Abstract
Enzalutamide (formerly MDV3100; Medivation and Astellas) appears poised to become the fourth drug approved by the U.S. Food and Drug Administration for castration-resistant prostate cancer after chemotherapy, based on a phase III trial reported in the New England Journal of Medicine in August.
Until recent years, men who developed castration-resistant prostate cancer after chemotherapy lacked life-prolonging treatment options. Now enzalutamide (formerly MDV3100; Medivation and Astellas) appears poised to become the fourth drug approved by the U.S. Food and Drug Administration (FDA) for the condition, based on a phase III trial reported in the New England Journal of Medicine in August.
Enzalutamide attacks multiple targets in the androgen-receptor signaling pathway. The AFFIRM (A Study Evaluating the Efficacy and Safety of the Investigational Drug MDV3100) trial among 1,199 men with advanced prostate cancer was halted in November 2011 after a planned interim analysis showed median overall survival of 18.4 months in a group given the drug compared to 13.5 months in a group given a placebo. The survival benefit appeared across all subgroups of patients. The enzalutamide group also performed markedly better in all secondary endpoints, including quality of life and reduction in prostate-specific antigen level and soft-tissue response rate.
“Advanced prostate cancer is extremely difficult to treat, and it's taken a massive coordinated effort to finally bring new drugs into the pipeline, after decades when there were no options once old-style hormone treatment stopped working,” comments Alan Ashworth, PhD, chief executive of the Institute of Cancer Research (ICR), which jointly led the trial with the Royal Marsden NHS Foundation Trust, both of London. “What we're seeing now is an unprecedented period of success for prostate cancer research.”

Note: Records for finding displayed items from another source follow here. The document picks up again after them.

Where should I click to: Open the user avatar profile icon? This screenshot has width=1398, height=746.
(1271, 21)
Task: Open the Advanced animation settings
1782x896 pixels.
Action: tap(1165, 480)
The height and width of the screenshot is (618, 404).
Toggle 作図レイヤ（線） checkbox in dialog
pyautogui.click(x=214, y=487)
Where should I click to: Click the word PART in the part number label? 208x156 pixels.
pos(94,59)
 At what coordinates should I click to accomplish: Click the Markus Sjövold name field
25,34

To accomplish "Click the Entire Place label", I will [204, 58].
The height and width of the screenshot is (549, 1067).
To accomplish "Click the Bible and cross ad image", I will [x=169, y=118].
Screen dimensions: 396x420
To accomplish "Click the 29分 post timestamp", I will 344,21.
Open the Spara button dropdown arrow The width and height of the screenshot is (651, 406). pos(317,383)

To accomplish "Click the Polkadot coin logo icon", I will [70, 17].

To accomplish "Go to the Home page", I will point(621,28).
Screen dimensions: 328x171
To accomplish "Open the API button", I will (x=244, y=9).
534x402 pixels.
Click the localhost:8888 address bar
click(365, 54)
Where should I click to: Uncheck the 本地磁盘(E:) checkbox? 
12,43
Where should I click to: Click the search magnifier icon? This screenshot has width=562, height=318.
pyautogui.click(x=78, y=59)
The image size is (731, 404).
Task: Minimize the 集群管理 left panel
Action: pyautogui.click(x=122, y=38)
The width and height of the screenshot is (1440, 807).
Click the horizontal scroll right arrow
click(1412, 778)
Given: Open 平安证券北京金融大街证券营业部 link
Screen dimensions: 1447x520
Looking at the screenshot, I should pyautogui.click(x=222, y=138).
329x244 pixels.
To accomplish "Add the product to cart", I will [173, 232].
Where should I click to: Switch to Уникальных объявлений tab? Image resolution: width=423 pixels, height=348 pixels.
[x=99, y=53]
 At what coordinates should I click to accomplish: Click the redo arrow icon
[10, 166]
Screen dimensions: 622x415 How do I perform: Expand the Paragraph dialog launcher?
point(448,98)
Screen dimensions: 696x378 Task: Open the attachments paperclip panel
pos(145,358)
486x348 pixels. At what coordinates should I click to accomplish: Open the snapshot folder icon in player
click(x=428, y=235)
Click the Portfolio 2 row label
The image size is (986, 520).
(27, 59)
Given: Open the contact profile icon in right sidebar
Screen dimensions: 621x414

The FDA is scheduled to decide on enzalutamide for treating castration-resistant prostate cancer in November. If approved, the drug will join the androgen production blocker abiraterone (Zytiga; Janssen Biotech), the chemotherapeutic agent cabazitaxel (Jevtana; Sanofi), and the immunotherapeutic sipuleucel-T (Provenge; Dendreon) in the arsenal for the disease. Several other agents, including radium-223 chloride, also have generated promising interim clinical trial results.
This wealth of new options raises a challenge in the clinic: “Currently, oncologists have no reliable way of selecting between treatments,” says Gerhardt Attard, MD, PhD, assistant professor at ICR and Royal Marsden.
Attard's lab is working alongside the lab of Johann de Bono, MD, PhD, head of the drug development unit at the ICR and Royal Marsden, to identify biomarkers that can help physicians select the best treatment for each patient. The ICR investigators and their international colleagues also are studying the mechanisms and clinical efficacy of combining therapies such as abiraterone and enzalutamide.
Additionally, these drugs may treat the disease earlier in its course, Attard notes. “We believe that novel hormone therapies such as enzalutamide-which were initially developed for patients previously treated with chemotherapy–will play an important role in earlier-stage prostate cancer, for the treatment of patients before the use of chemotherapy,” he says. “Moreover, enzalutamide could have a role as an adjunct to first-line hormone treatment to prolong the initial period free of disease.”